(Dataset excerpts)
════════════════

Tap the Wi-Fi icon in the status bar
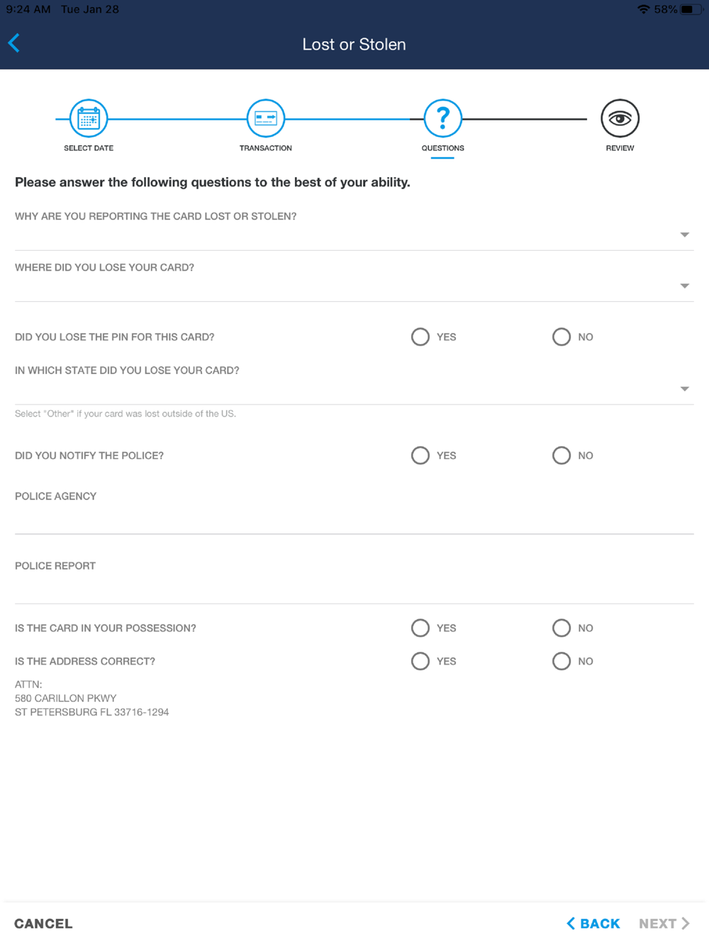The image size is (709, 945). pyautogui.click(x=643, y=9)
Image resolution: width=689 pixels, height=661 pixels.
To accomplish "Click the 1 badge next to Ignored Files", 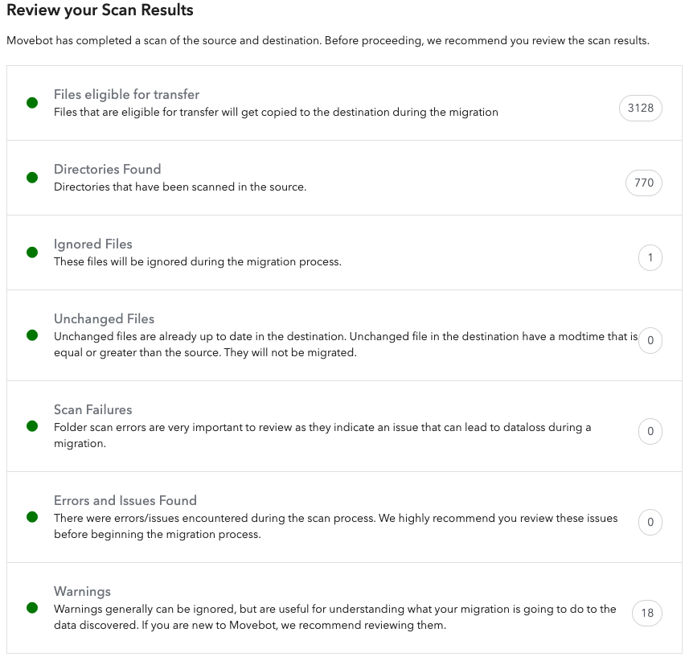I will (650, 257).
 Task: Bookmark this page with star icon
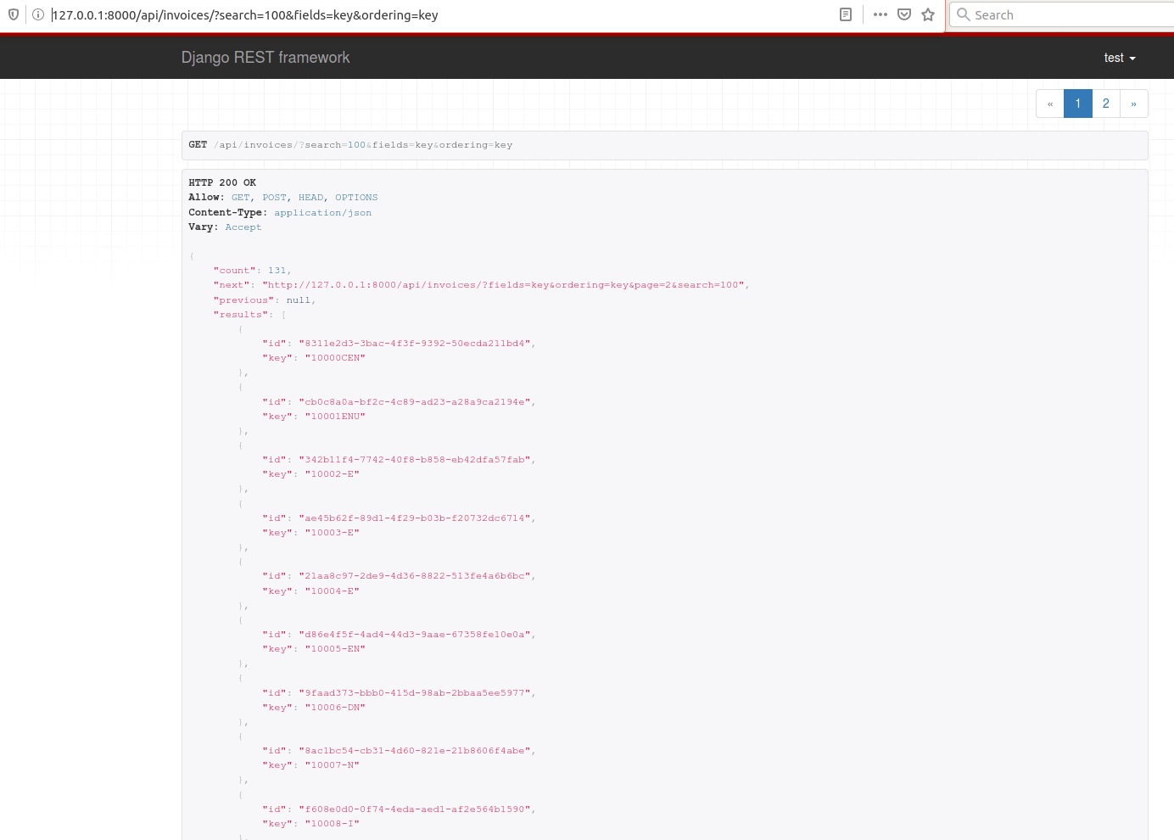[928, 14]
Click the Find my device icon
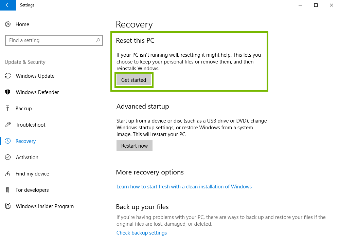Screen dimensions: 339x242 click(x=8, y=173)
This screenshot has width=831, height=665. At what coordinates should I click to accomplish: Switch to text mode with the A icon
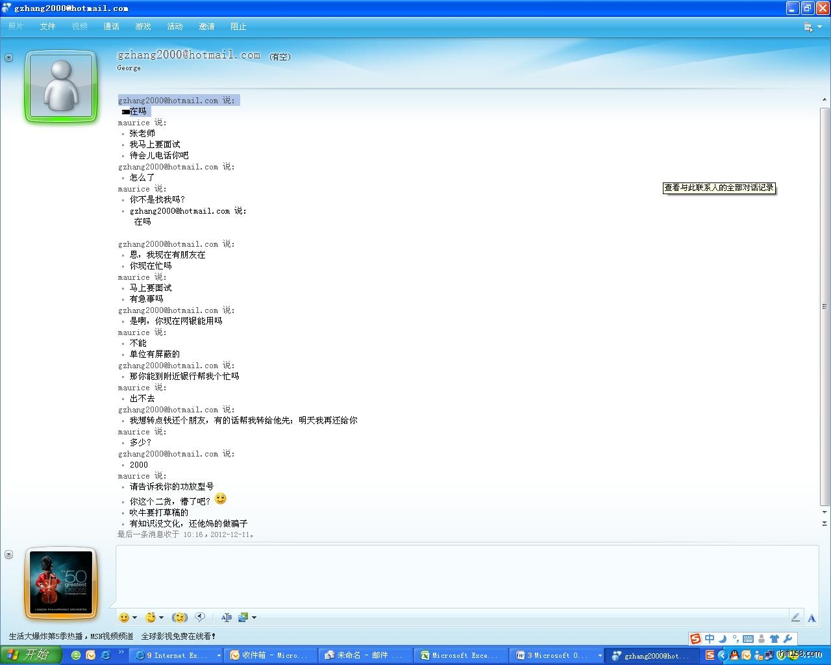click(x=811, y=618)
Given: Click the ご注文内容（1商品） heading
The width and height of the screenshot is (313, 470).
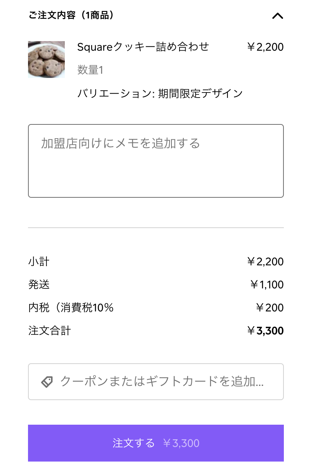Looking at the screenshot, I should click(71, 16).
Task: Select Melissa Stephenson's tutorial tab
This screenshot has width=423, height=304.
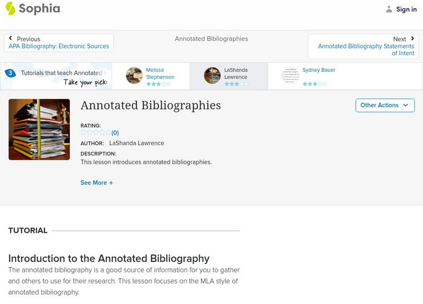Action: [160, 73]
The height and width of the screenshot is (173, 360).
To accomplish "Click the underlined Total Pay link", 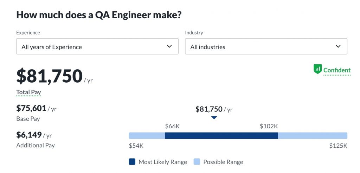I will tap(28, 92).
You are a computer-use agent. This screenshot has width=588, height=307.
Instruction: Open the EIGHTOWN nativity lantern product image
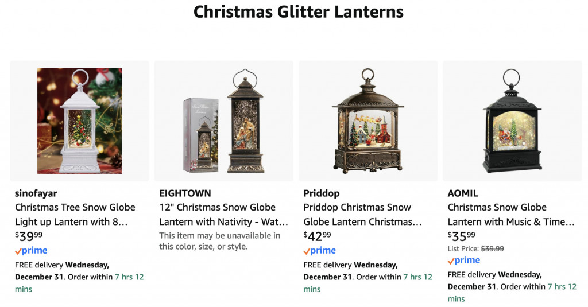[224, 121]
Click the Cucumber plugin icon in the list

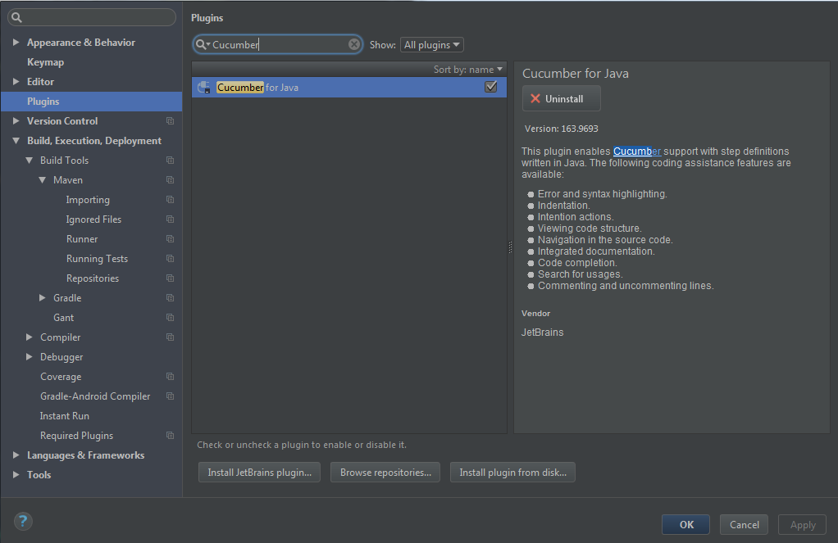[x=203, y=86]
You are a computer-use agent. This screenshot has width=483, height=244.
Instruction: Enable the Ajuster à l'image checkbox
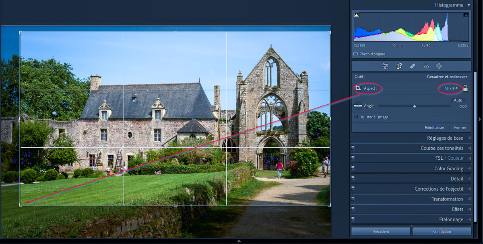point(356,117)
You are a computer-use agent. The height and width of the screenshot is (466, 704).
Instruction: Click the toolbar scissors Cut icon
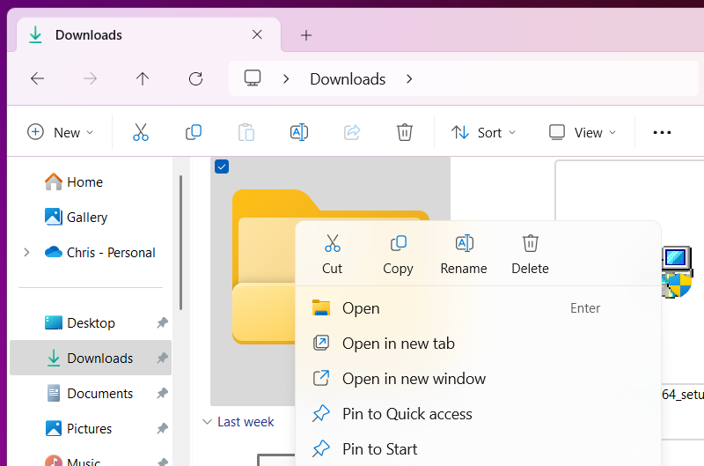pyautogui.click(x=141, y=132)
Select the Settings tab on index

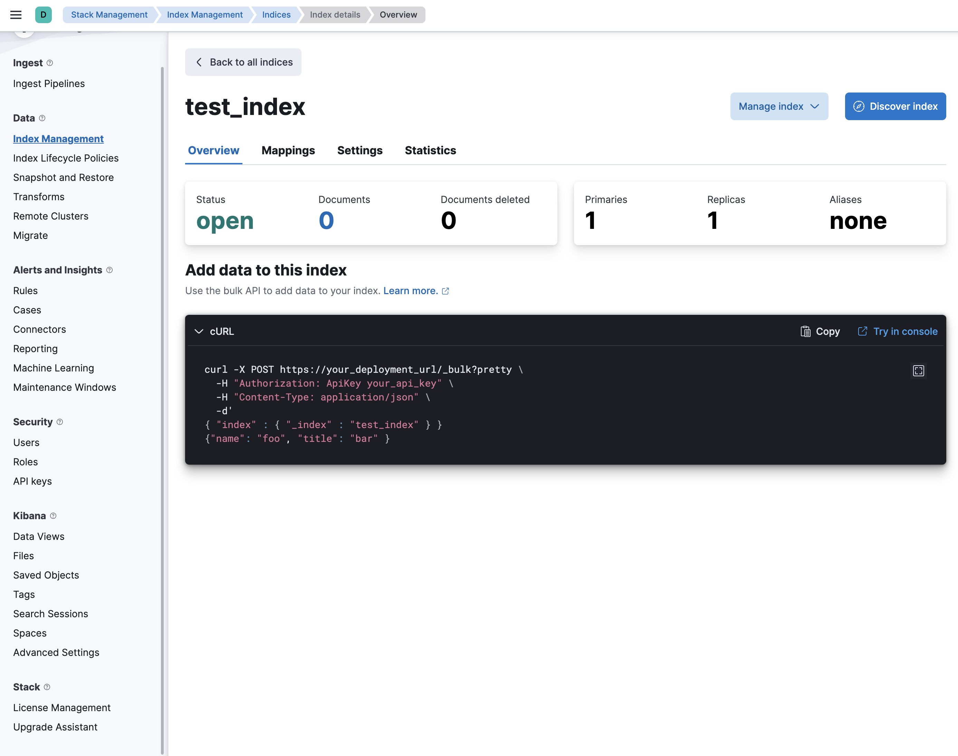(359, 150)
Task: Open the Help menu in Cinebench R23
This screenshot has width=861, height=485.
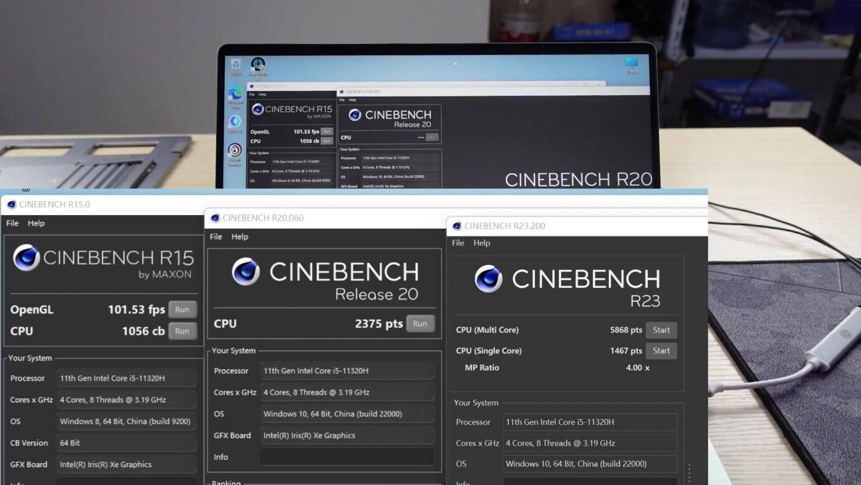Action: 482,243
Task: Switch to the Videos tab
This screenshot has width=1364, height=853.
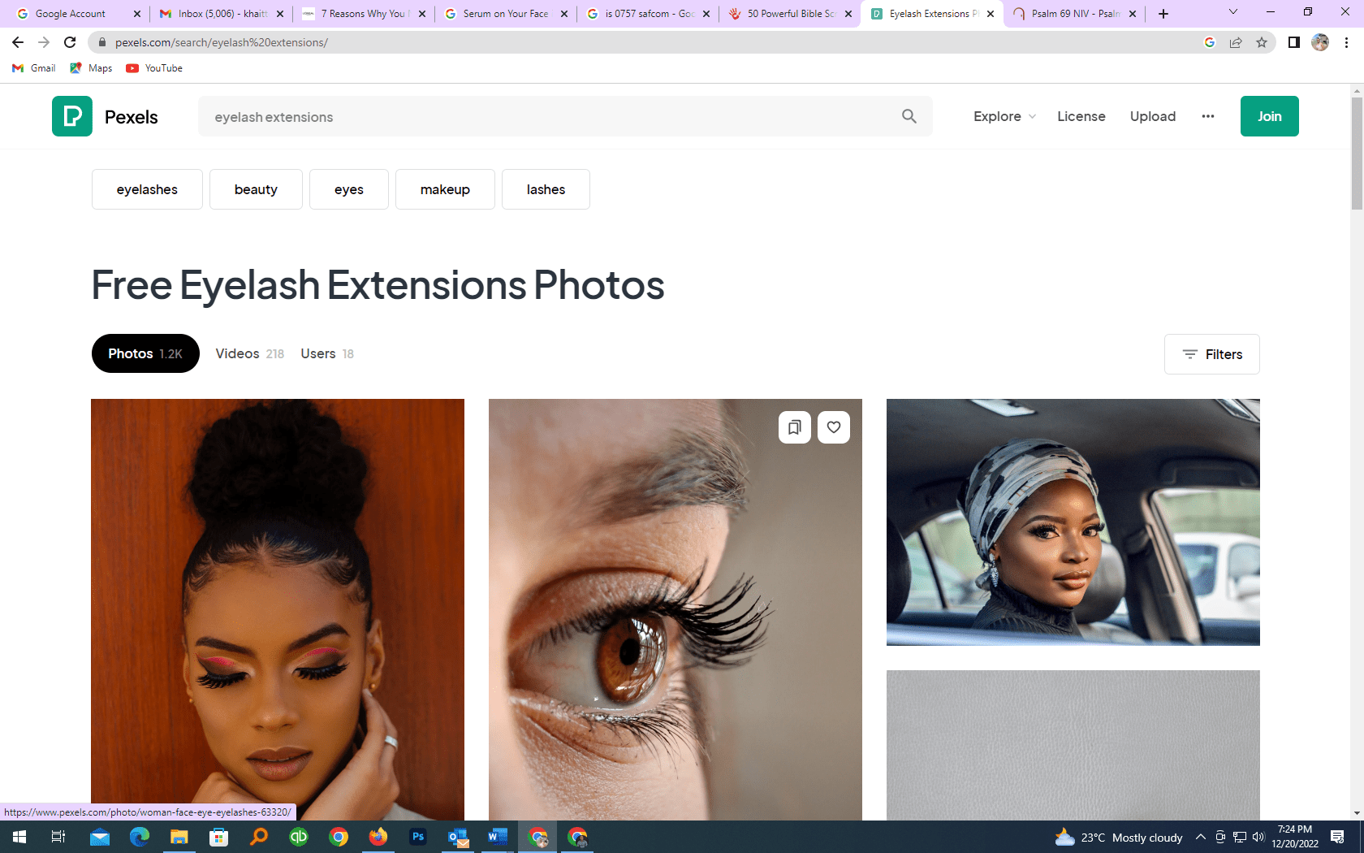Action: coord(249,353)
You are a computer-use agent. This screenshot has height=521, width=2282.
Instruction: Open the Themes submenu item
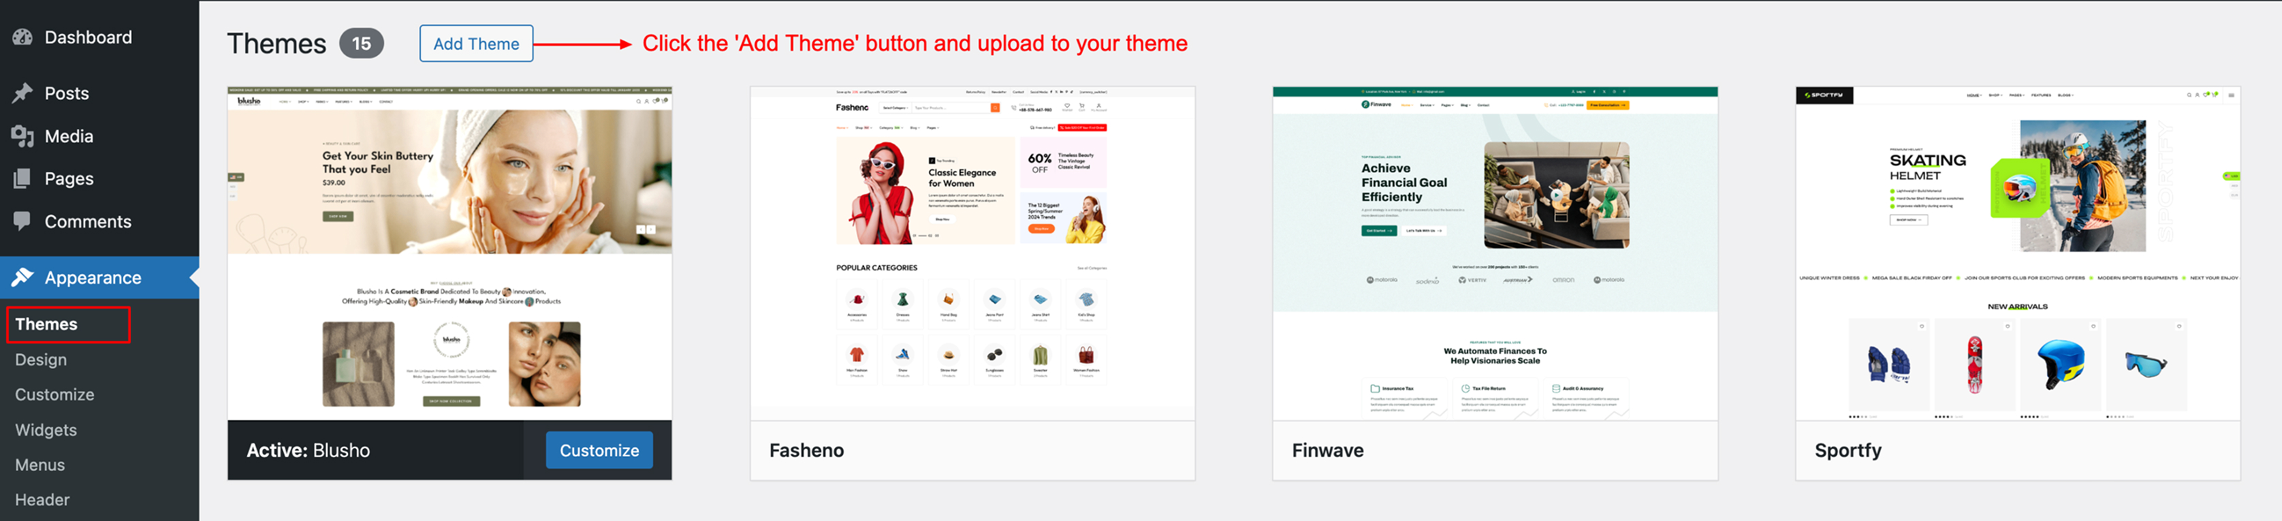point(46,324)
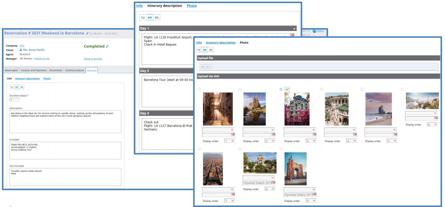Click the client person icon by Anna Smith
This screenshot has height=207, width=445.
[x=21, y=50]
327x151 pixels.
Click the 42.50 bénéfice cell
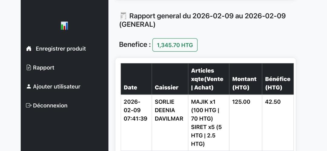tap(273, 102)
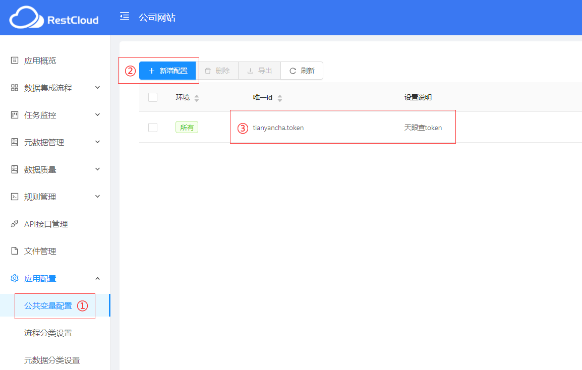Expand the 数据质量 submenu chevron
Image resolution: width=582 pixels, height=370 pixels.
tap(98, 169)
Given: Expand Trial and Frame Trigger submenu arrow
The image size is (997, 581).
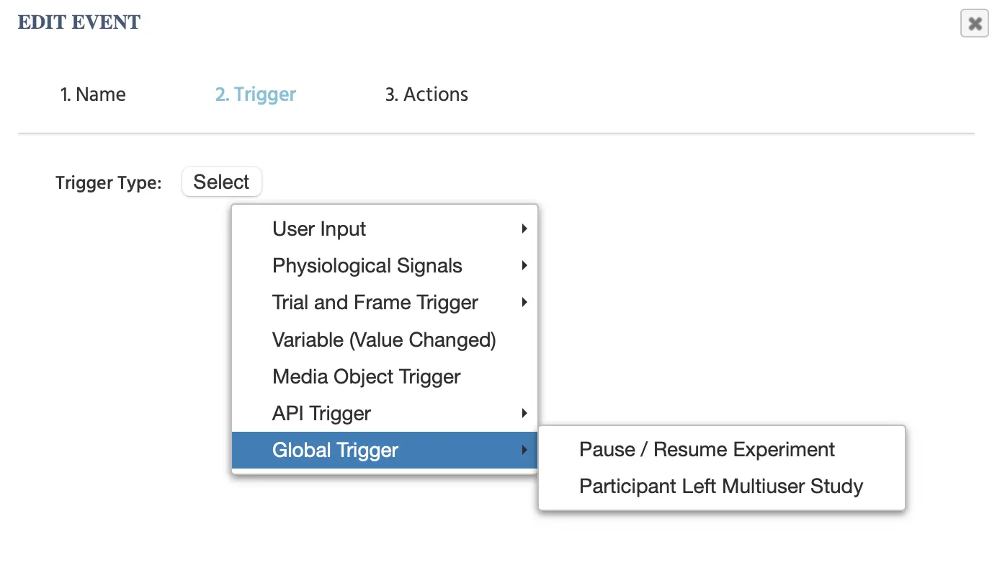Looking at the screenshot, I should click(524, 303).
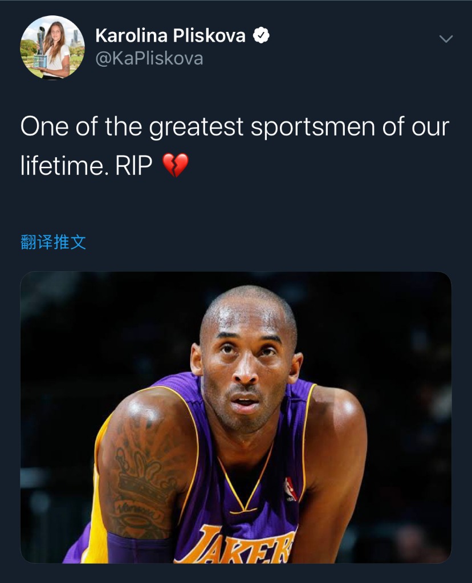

════════════════

» What is expected: The copy should hold exactly the lines from the line containing "Task: Open the Help menu in Cinebench R23" through the last line of the records, both included, and no pictures or other lines.

» Exercise result:
Task: Open the Help menu in Cinebench R23
This screenshot has width=861, height=485.
Action: 482,243
Task: Switch to the Videos tab
This screenshot has width=1364, height=853.
Action: coord(249,353)
You are a computer-use agent. This screenshot has height=521, width=2282.
Instruction: Open the Themes submenu item
point(46,324)
Click the client person icon by Anna Smith
This screenshot has height=207, width=445.
[x=21, y=50]
327x151 pixels.
Click the 42.50 bénéfice cell
tap(273, 102)
Expand the 数据质量 submenu chevron
Image resolution: width=582 pixels, height=370 pixels.
tap(98, 169)
Given: Expand Trial and Frame Trigger submenu arrow
The image size is (997, 581).
Looking at the screenshot, I should click(524, 303).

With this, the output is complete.